Полицейский протокол, не упустив ничего, все педантически перечислил и описал: на покойнице было шелковое клетчатое платье, голубая бархатная кофточка, шапочка синего атласа, под платьем — еще три юбки и белые коленкоровые кальсоны, на ногах — шелковые белые чулки и теплые бархатные полусапожки. Русые волосы с черепаховой гребенкой, в коей недоставало одного зубца, заплетены были в косу, а та обвивала шею, словно стараясь скрыть страшную резаную рану на ней.
Рядом с трупом был отчетливо виден след саней, свернувших с дороги и опять на нее воротившихся. Отпечатки копыт указывали, что санный след шел по направлению от Москвы.
Часов и денег на трупе не обнаружили, равно как и непременного крестика на шее.
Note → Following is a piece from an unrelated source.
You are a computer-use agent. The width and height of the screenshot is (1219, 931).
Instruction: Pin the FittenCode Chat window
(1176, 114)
Ограбление? Однако неприкосновенными остались бриллиантовые серьги, а на пальцах рук — два «супира» с бриллиантами и розами и золотое кольцо.
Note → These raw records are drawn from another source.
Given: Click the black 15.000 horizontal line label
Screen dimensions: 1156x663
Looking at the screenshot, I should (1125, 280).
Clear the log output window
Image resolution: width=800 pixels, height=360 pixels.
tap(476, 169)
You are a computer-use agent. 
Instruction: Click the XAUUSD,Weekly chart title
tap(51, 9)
Общеизвестно: самый непритязательный документ бывает выразительнее эмоционального беллетристического описания, — а, собственно, почему? Лишь потому, что удостоверяет: это — было?
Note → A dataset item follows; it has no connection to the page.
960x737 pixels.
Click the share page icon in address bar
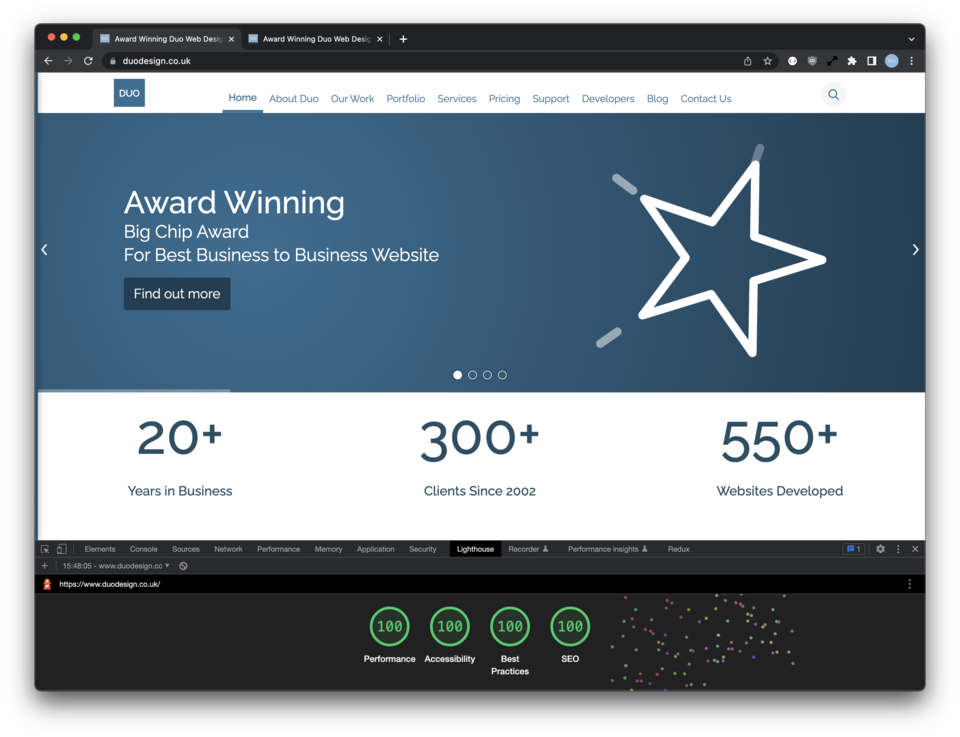(x=747, y=61)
Навряд ли. Или, во всяком случае, не только в этом дело. В конце концов, тот не художник, кто не умеет принудить нас позабыть, что перед нами вымысел, и мы со своей стороны, оплатив художественную небыль волнением абсолютной подлинности, не станем затевать дело о подлоге.
Документ — дневниковая ли запись для памяти, протокол, денежная расписка или обыкновеннейшая опись — интимен, как ни странно прозвучит это слово, ставящее его в один ряд, например, с запиской, хранящей альковные тайны, вроде той, что Сухово-Кобылин послал Луизе. Выражусь и сильнее: он, документ, бесстыден, потому что никак не рассчитывал попасть на люди, предназначаясь для узкого если не домашнего, то служебного употребления. И, явившись перед нашим взором, он ставит нас в положение соглядатаев, допущенных, куда не положено, будоража наше любопытство уже тем, что мы читаем адресованное отнюдь не нам.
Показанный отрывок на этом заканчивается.